** Opening SUPPLIED DATA block **

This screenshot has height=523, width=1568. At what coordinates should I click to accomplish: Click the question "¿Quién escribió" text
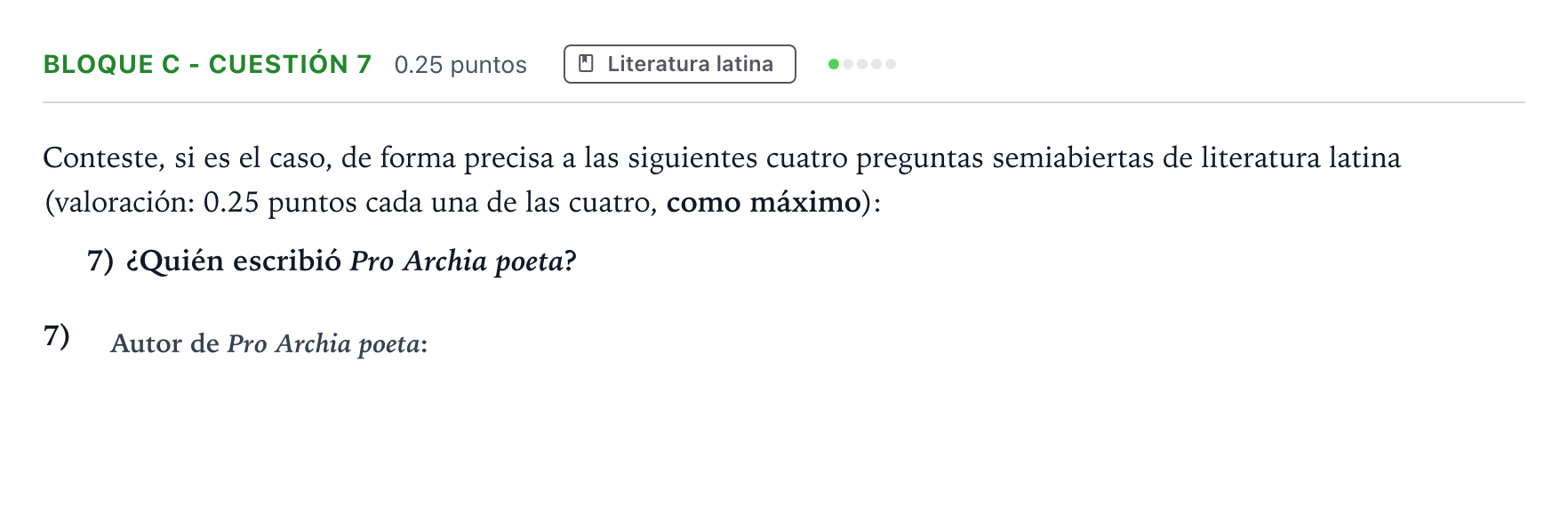point(233,261)
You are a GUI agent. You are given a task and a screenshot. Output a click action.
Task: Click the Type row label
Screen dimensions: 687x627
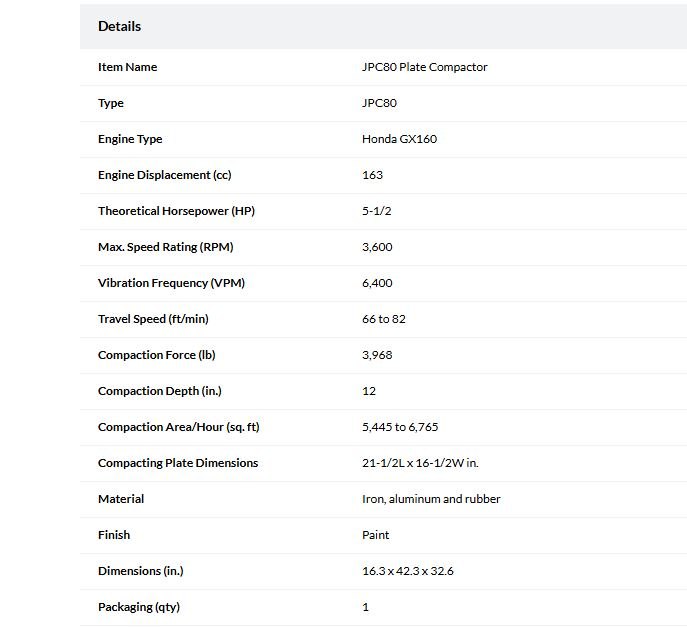[x=111, y=103]
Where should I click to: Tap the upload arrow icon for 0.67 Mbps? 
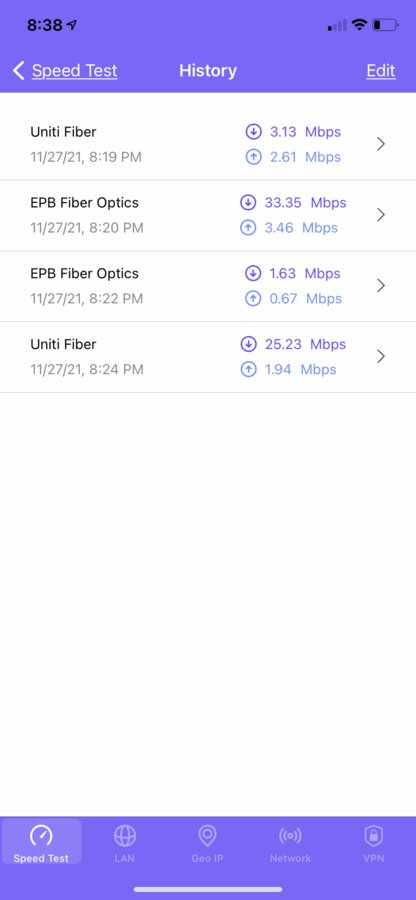[253, 298]
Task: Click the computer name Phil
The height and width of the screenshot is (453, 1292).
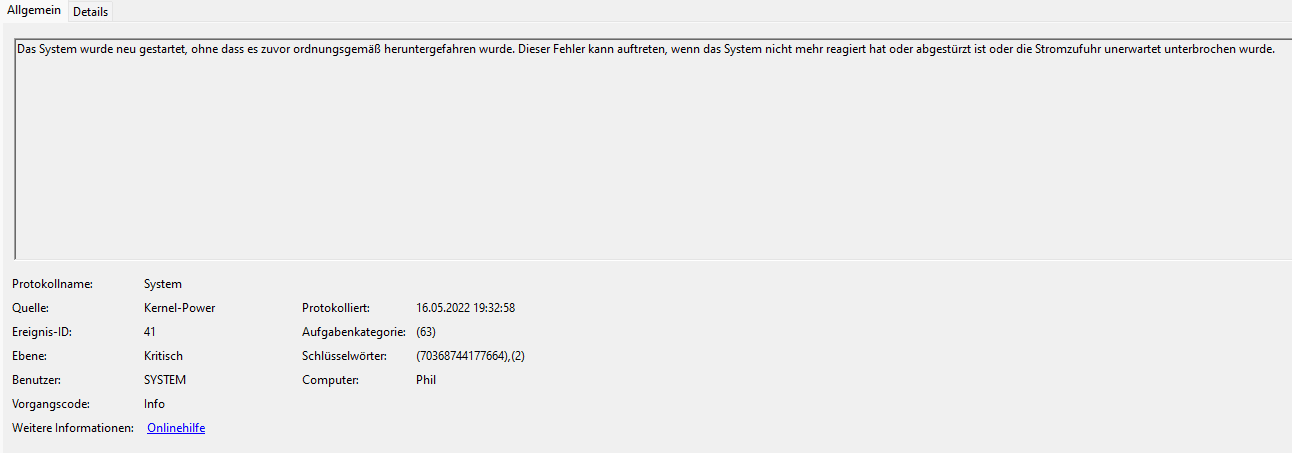Action: [x=426, y=380]
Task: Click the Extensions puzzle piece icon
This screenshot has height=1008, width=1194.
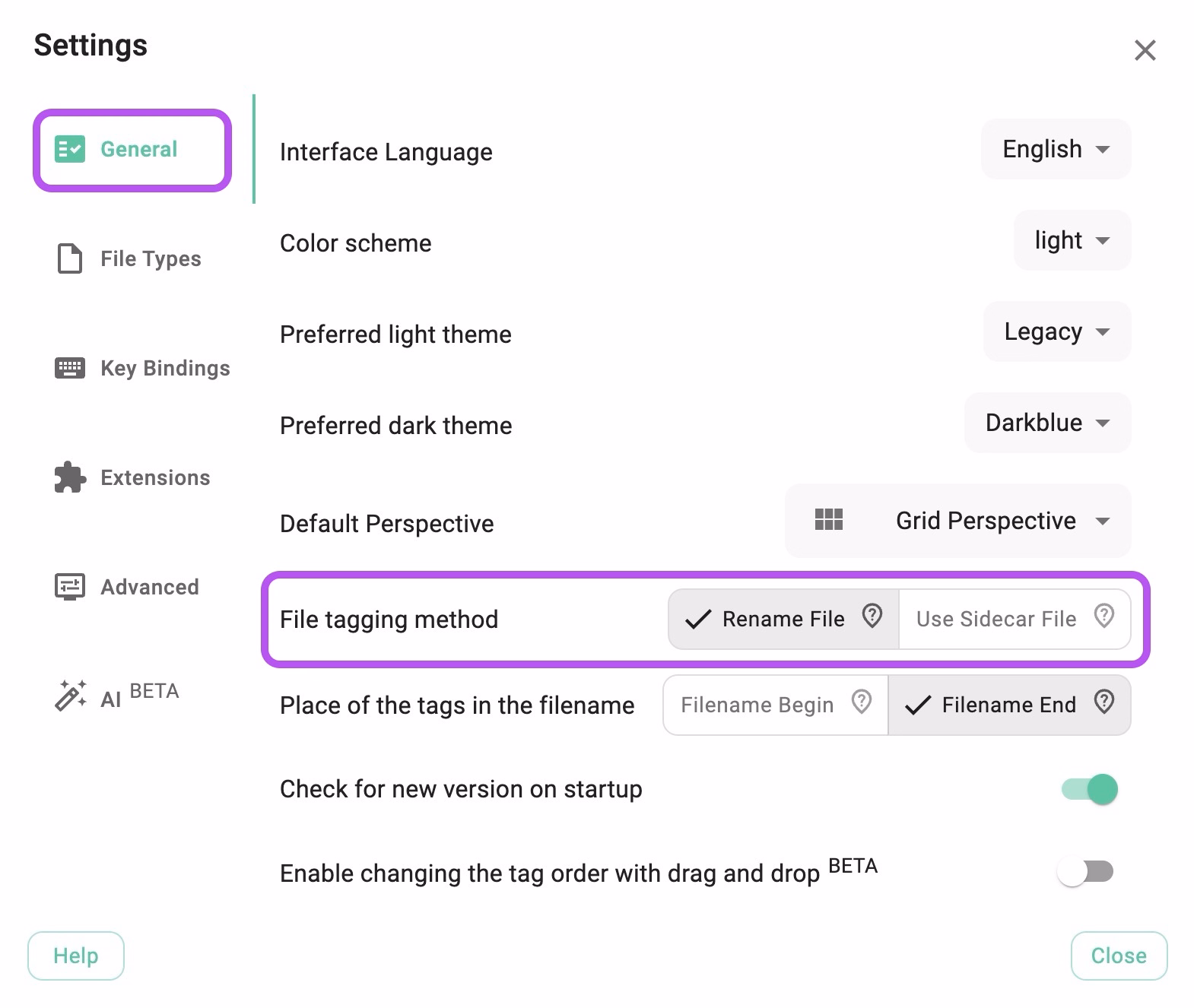Action: (69, 477)
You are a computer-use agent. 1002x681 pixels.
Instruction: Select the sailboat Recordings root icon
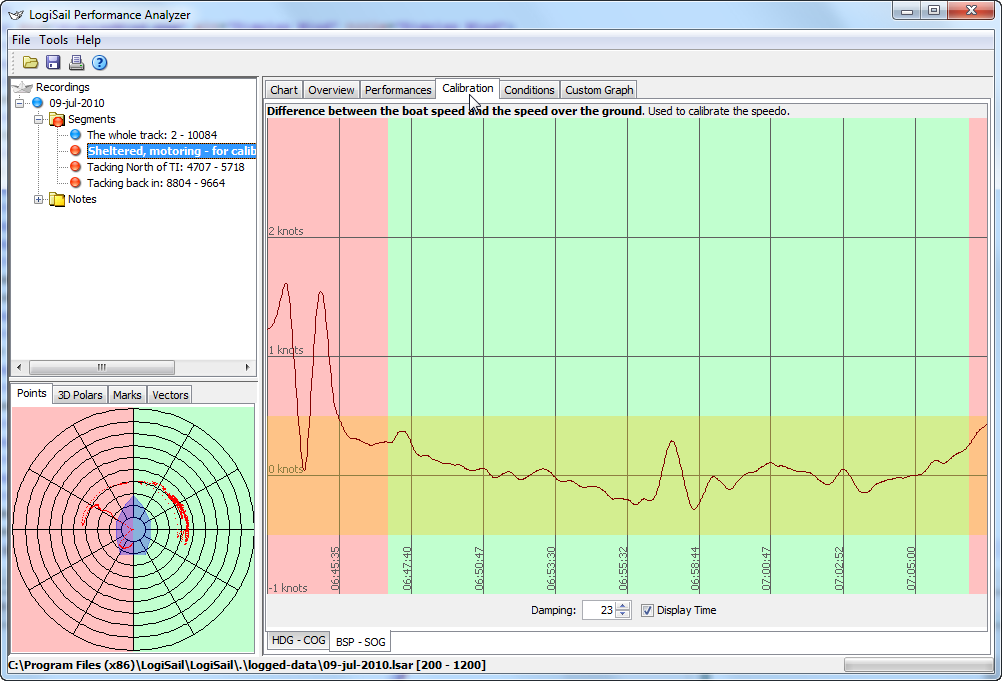click(x=22, y=87)
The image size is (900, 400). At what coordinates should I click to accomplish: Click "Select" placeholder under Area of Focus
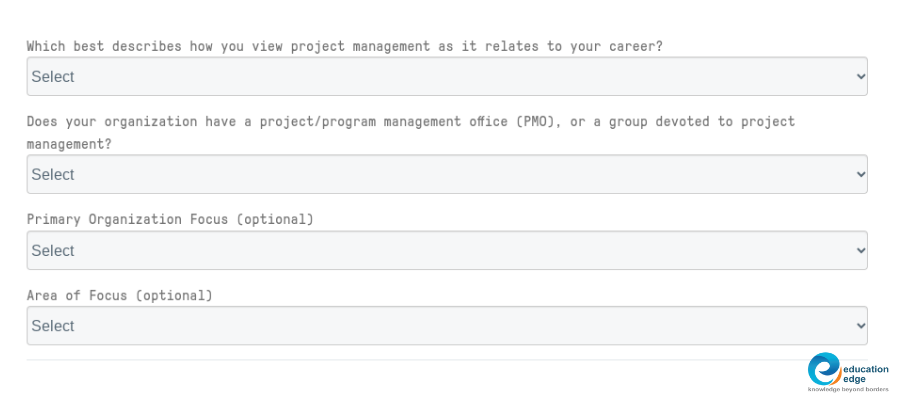53,327
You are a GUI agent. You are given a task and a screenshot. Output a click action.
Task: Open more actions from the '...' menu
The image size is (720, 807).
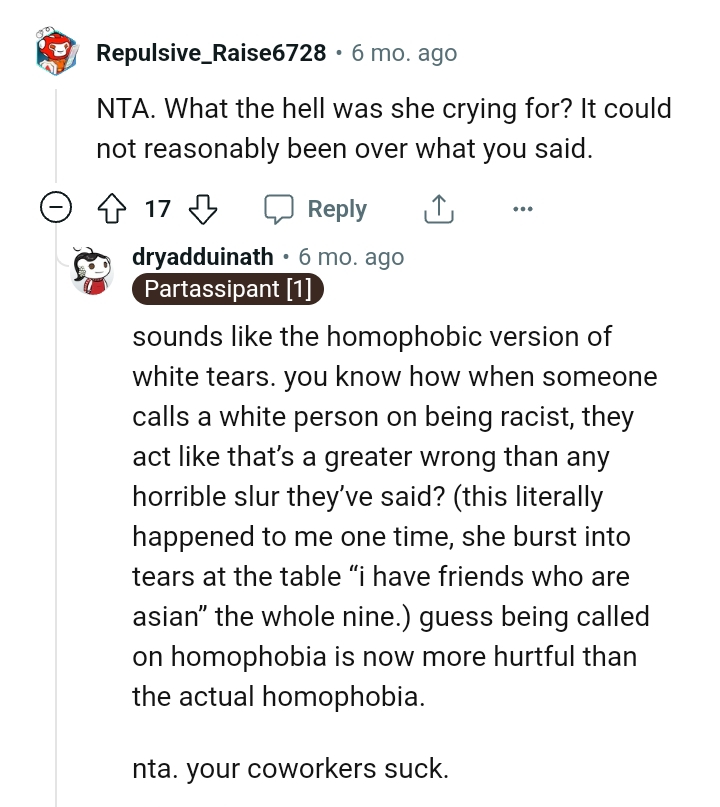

** Closing SUPPLIED DATA block **

◆ WORK REQUEST: Here the records must be restated exactly, minus any images.

◆ EXPECTED ANSWER:
This screenshot has height=523, width=1568. At what coordinates should I click to accomplish: Click the question "¿Quién escribió" text
point(233,261)
You are a GUI agent. You are given a task and a screenshot. Output a click action.
Task: Click the Type row label
Screen dimensions: 687x627
[x=111, y=103]
Where should I click to: Tap the upload arrow icon for 0.67 Mbps? 
[253, 298]
Task: Click the computer name Phil
The height and width of the screenshot is (453, 1292).
Action: [x=426, y=380]
Task: Click the Extensions puzzle piece icon
This screenshot has height=1008, width=1194.
Action: (69, 477)
You are a computer-use agent. 1002x681 pixels.
Instruction: Select the sailboat Recordings root icon
click(x=22, y=87)
The image size is (900, 400). At what coordinates should I click to accomplish: Click "Select" placeholder under Area of Focus
53,327
You are a GUI agent. You are given a task and a screenshot. Output a click action.
Task: Open more actions from the '...' menu
The image size is (720, 807).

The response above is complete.